PROVIDED TEXT =>
□ □ □ □ □
# KISMET'S KISS, a multi-award-winning fantasy romance!



## Cate Rowan (Jun 11, 2010)

Hello, Kindlers. I'd like to introduce my first indie novel, _*Kismet's Kiss*_. If you like lush otherworld fantasy, the clash of cultures, magic, intrigue and sexual tension that will curl your toes, take a look!

_In the desert realm of Kad, a deadly epidemic strikes the palace of Sultan Kuramos. Only a magical healer from an enemy land has the skill to save his royal household, but Kuramos never imagined the healer would be a woman.

Healer Varene finds her own surprises in Kad. She expects the sultan's arrogance, but not his courage or his selfless care of the ill-or the possibility that the epidemic is the curse of a vengeful goddess.
□ □ □ □ □
MATERIAL PROVIDED =>
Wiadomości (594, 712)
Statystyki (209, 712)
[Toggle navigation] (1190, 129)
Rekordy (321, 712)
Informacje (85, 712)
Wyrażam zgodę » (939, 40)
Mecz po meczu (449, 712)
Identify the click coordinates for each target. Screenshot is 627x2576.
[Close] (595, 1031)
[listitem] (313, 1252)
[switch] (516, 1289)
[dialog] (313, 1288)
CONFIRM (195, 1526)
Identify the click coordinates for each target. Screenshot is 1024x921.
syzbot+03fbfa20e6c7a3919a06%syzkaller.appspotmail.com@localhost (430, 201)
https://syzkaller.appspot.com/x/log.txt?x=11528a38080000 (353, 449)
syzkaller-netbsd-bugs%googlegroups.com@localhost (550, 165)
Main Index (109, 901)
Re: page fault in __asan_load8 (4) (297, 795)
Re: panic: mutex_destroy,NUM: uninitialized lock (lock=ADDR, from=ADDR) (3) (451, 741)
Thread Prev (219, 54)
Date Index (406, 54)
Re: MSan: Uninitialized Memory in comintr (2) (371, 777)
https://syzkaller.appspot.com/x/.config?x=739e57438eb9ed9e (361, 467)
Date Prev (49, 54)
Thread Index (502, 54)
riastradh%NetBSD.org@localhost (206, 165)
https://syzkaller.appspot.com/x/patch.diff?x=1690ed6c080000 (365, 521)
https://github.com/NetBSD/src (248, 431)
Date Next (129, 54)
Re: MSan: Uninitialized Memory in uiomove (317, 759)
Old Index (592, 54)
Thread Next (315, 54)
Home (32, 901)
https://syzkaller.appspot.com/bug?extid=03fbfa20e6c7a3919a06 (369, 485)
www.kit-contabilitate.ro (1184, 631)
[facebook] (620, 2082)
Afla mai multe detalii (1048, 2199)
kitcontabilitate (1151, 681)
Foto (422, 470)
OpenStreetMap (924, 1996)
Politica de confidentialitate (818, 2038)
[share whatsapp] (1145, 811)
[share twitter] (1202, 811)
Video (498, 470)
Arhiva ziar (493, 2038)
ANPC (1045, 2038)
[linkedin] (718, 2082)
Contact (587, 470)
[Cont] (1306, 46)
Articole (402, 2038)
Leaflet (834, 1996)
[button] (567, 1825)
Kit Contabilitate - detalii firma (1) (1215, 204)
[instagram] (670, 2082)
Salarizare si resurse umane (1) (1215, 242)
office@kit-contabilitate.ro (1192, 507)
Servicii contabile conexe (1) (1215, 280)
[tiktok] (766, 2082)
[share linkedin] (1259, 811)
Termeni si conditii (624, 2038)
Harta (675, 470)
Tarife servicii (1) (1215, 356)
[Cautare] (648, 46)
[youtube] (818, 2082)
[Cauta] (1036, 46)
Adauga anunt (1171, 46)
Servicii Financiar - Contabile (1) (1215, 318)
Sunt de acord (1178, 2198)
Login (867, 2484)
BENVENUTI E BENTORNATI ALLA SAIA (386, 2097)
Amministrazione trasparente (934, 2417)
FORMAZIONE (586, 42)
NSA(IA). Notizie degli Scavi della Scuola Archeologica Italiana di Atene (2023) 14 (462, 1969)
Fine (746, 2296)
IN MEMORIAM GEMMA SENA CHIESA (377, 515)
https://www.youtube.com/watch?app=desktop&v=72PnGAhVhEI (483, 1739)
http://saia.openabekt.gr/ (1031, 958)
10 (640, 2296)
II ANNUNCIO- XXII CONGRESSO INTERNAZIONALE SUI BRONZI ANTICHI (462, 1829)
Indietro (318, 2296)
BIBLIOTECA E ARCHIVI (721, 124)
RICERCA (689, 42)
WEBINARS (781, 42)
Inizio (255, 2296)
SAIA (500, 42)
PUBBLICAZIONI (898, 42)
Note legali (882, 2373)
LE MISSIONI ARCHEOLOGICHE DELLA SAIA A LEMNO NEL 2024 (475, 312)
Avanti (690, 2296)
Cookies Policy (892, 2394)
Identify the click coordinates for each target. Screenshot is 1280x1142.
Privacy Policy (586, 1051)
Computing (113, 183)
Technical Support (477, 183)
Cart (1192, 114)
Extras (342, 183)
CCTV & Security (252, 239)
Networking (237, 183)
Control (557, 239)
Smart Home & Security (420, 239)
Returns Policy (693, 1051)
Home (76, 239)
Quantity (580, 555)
□ □ □ □ □
WHAT YOU HAVE TO DO =>
Decide whether each statement agrees with the post about Kismet's Kiss, answering yes or no and quoting the words from the post that settle it. 1. The author presents the book as a first indie novel. 2. The story takes place in a forest realm. 3. Kuramos expected the healer to be a woman.

RESULT =>
1. Yes: "I'd like to introduce my first indie novel"
2. No: "In the desert realm of Kad"
3. No: "Kuramos never imagined the healer would be a woman"